Jedna z dziwniejszych kart AMD trafiła do sprzedaży
Górnicy przestali kupować karty graficzne. AMD i ich partnerzy mają więc problem z zalegającymi układami do kopania. Dziwnym trafem nagle pojawiły się karty graficzne o identycznej specyfikacji skierowane do graczy.

Wielkimi krokami zbliżają się premiery nowych kart graficznych od AMD i NVIDII. Skok wydajności ma być naprawdę spory, a dostępność wysoka ze względu na krach na rynku kryptowalut. Wygląda jednak na to, że Czerwoni nie powiedzieli jeszcze ostatniego słowa w przypadku Radeonów 6000.

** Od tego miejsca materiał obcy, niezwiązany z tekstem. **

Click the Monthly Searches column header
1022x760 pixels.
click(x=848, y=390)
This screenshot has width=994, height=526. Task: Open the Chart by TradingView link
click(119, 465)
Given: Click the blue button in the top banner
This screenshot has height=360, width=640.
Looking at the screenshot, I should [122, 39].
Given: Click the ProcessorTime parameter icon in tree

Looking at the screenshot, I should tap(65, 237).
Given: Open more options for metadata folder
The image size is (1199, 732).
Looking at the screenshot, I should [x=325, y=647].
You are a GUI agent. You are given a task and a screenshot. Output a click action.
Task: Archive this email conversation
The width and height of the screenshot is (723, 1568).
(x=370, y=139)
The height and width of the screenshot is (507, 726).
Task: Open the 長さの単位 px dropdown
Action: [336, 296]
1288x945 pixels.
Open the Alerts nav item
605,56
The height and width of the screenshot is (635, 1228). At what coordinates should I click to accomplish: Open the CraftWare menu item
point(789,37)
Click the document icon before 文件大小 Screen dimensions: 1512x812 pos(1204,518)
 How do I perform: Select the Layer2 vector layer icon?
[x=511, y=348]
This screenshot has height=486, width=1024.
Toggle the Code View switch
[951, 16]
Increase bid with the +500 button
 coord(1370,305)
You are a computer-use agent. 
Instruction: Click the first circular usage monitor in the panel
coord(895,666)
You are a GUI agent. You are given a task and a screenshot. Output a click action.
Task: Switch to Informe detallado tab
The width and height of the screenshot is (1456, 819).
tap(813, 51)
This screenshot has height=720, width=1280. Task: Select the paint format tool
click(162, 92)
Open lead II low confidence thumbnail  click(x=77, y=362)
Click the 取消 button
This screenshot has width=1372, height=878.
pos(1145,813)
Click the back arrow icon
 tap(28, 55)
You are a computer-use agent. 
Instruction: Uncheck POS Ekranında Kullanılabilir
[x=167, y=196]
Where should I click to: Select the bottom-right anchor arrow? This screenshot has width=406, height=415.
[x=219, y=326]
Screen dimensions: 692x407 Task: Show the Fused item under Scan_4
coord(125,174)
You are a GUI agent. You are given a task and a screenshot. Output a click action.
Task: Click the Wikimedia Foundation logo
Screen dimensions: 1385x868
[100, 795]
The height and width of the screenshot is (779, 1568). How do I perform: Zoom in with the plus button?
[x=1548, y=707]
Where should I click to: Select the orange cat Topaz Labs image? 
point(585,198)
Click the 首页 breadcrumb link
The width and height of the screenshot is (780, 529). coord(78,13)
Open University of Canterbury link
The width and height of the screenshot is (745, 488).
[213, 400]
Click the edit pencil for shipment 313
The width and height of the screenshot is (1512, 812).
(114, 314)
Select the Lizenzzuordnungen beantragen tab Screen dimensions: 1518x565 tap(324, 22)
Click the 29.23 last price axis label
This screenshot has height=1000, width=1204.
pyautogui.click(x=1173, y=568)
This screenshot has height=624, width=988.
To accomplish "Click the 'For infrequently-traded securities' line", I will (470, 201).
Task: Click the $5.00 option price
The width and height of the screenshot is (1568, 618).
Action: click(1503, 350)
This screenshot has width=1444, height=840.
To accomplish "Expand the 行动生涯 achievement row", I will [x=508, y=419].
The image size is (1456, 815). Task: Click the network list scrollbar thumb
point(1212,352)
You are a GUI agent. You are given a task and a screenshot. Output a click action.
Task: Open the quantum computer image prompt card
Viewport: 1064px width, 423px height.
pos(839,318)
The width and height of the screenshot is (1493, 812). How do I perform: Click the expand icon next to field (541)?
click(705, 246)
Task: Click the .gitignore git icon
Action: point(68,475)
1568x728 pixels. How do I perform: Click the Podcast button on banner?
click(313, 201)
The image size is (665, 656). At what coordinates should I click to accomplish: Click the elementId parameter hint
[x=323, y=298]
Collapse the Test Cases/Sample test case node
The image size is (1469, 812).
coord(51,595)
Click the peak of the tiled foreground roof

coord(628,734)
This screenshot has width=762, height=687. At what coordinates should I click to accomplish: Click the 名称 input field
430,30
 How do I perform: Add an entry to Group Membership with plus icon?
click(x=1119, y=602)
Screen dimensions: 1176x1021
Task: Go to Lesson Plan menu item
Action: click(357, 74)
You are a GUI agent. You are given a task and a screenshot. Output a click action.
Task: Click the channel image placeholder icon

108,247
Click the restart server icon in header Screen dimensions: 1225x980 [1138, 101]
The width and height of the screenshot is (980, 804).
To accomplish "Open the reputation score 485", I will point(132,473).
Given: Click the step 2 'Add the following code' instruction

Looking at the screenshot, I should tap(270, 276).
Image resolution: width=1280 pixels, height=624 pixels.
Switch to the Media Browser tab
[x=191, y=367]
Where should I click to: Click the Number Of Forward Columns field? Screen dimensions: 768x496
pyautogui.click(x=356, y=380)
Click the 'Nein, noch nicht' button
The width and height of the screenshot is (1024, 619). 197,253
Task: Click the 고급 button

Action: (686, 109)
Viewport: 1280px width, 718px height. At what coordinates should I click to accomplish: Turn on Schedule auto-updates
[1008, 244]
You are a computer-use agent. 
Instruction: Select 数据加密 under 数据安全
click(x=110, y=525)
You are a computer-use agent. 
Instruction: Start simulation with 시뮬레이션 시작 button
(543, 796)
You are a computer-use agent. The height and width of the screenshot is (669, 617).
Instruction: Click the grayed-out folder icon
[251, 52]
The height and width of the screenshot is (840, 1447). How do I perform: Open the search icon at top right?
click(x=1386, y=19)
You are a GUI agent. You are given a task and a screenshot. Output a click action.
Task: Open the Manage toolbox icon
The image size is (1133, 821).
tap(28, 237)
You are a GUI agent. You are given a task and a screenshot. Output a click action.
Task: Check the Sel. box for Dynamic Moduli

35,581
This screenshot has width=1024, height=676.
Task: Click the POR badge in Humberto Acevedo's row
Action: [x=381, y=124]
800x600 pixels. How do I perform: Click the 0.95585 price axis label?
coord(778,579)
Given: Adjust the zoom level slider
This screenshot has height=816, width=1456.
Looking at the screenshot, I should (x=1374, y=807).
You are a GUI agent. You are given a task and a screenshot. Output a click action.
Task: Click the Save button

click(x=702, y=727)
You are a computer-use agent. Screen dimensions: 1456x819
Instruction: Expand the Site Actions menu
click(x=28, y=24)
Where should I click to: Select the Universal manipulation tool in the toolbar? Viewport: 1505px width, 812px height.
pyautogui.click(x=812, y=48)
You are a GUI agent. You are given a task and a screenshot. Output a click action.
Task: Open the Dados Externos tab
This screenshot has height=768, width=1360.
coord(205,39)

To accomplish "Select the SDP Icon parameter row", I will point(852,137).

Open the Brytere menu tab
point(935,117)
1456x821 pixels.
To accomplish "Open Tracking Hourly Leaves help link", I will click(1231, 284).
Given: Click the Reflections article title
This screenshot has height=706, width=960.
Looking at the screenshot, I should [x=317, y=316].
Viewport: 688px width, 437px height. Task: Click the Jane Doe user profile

AMD ma problem i wciska graczom układy dla górników
Tydzień temu pisaliśmy o tym, że AMD szykuje najdziwniejszą kartę graficzną w swojej aktualnej ofercie. Chodzi o model Radeon 6700, który pozbawiony jest charakterystycznych dla Czerwonych oznaczeń, czyli "RX" i "XT". Naturalną koleją rzeczy byłoby więc nazewnictwo "Radeon RX 6700" (wariant XT jest już w sklepach).



Użytkownik Twittera o pseudonimie "MegaSizeGPU" opublikował zdjęcia wspomnianego Sapphire Radeon 6700 Pulse, mimo iż taki układ nie został zapowiedziany (jeszcze?) oficjalnie przez AMD. Jak donosi VideoCardz karta graficzna jest wspierana już przez program GPU-Z oraz sterowniki.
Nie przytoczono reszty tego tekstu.